Patrioty dotarły, Wisła płynie. Polska obrona antyrakietowa staje się faktem
Patrioty dotarły w samą porę. W obliczu rosyjskich bombardowań ukraińskich miast stanowią namacalny znak, że Polska już wiele lat temu zrozumiała skalę zagrożenia atakami z powietrza i zainwestowała w system mający to zagrożenie zminimalizować. Cztery i pół roku od zamówienia, które poprzedzało, jest w kraju sprzęt będący najnowszą wersją prawdopodobnie najlepszego systemu antyrakietowego na świecie. To rzadki moment, gdy można powiedzieć, że weszliśmy w posiadanie unikatowej technologii obronnej. Nic dziwnego, że władze nadały mu najwyższą rangę. Raport o odebraniu wyrzutni i testach wszystkich elementów składowych systemu Wisła odebrał prezydent Andrzej Duda, zwierzchnik sił zbrojnych, i wicepremier, minister obrony narodowej Mariusz Błaszczak, a także nowy szef BBN Jacek Siewiera. Błaszczak przypomniał, że kilka miesięcy temu złożono zamówienie na brakującą, większą część amerykańskich komponentów systemu, obiecywał też dalsze inwestycje w zintegrowaną, warstwową obronę powietrzną.

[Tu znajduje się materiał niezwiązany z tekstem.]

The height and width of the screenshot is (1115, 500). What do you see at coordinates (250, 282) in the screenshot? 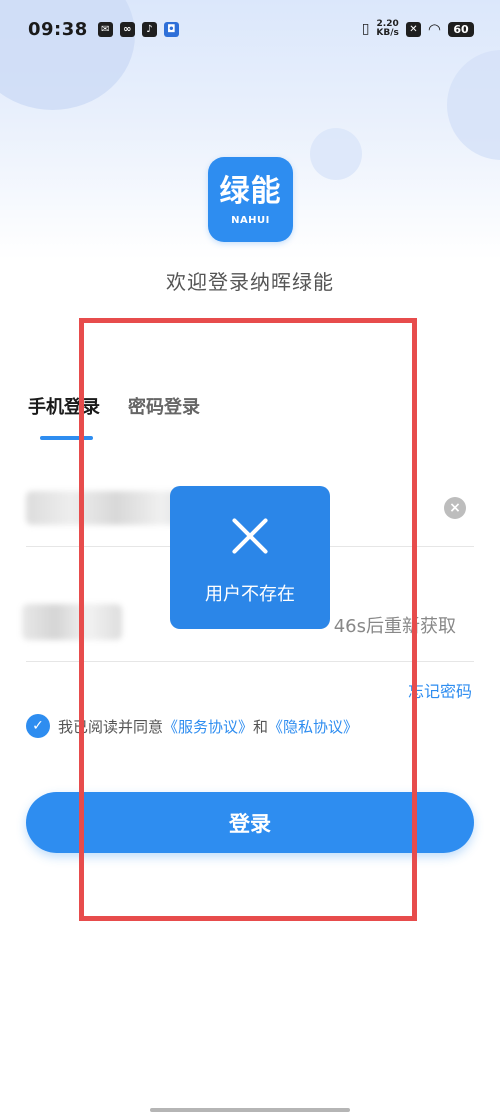
I see `welcome-text: 欢迎登录纳晖绿能` at bounding box center [250, 282].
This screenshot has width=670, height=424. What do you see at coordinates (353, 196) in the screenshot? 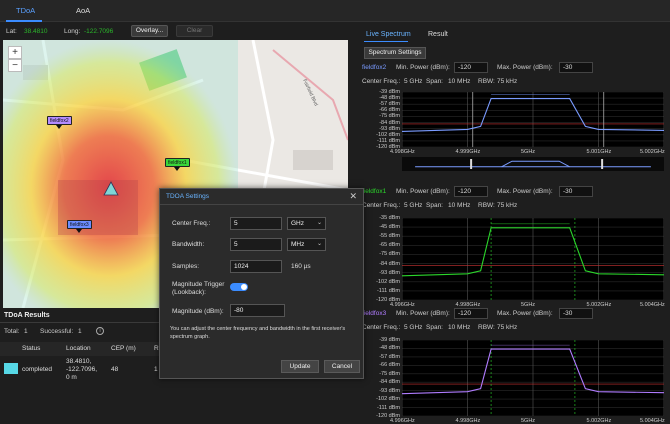
I see `close-icon: ✕` at bounding box center [353, 196].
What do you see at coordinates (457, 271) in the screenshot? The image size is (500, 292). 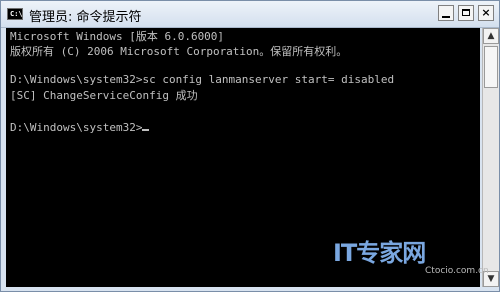 I see `watermark-site: Ctocio.com.cn` at bounding box center [457, 271].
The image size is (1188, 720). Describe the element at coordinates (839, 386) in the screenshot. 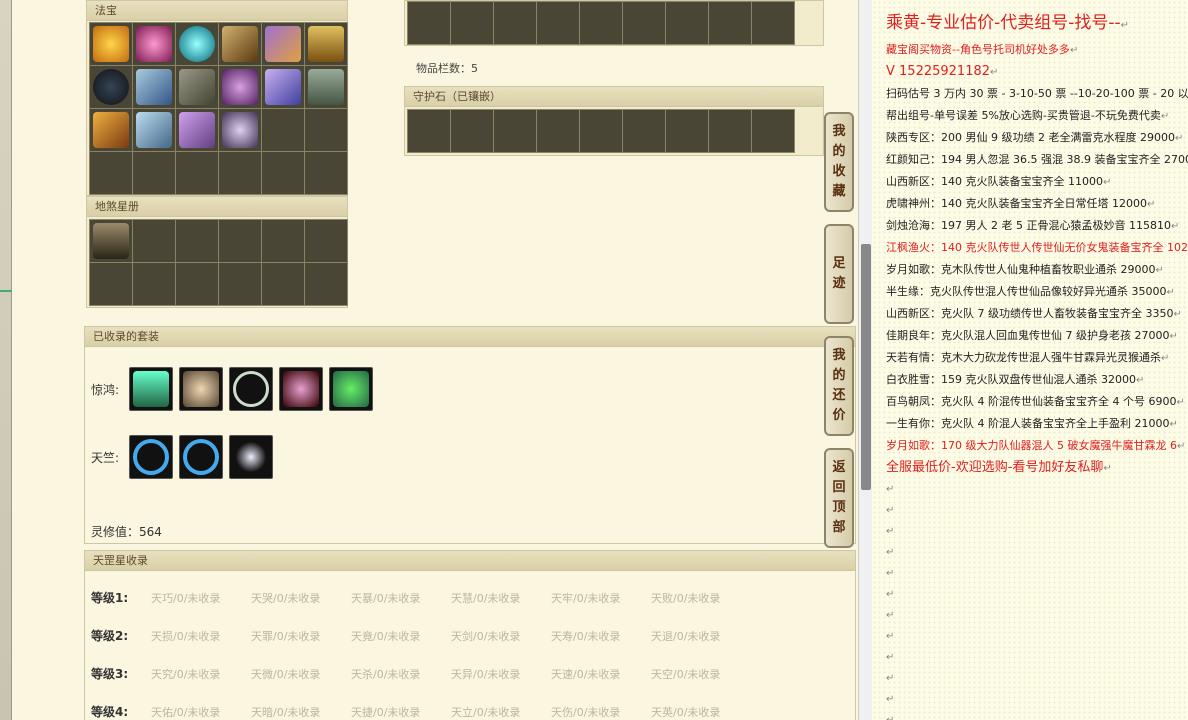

Skala tego przełomu jest ogromna, choć wyrzutni, radarów i rakiet na razie mamy niewiele. Dostarczona została dopiero pierwsza z dwóch zamówionych w 2018 r. baterii, czyli dwa radary i osiem wyrzutni, przenoszących każda po 12 pocisków antyrakietowych PAC-3 MSE. Na przełomie tego i przyszłego roku taki sam proces odbiorczy przejdzie druga bateria, by w 2023 lub 2024 r. obie mogły osiągnąć gotowość bojową i stać się zalążkiem faktycznych nowych zdolności. Pod koniec przyszłego roku planowane są pierwsze ćwiczenia z wojskami, w których polskie systemy antyrakietowe będą się mogły wykazać w realnym scenariuszu zagrożenia.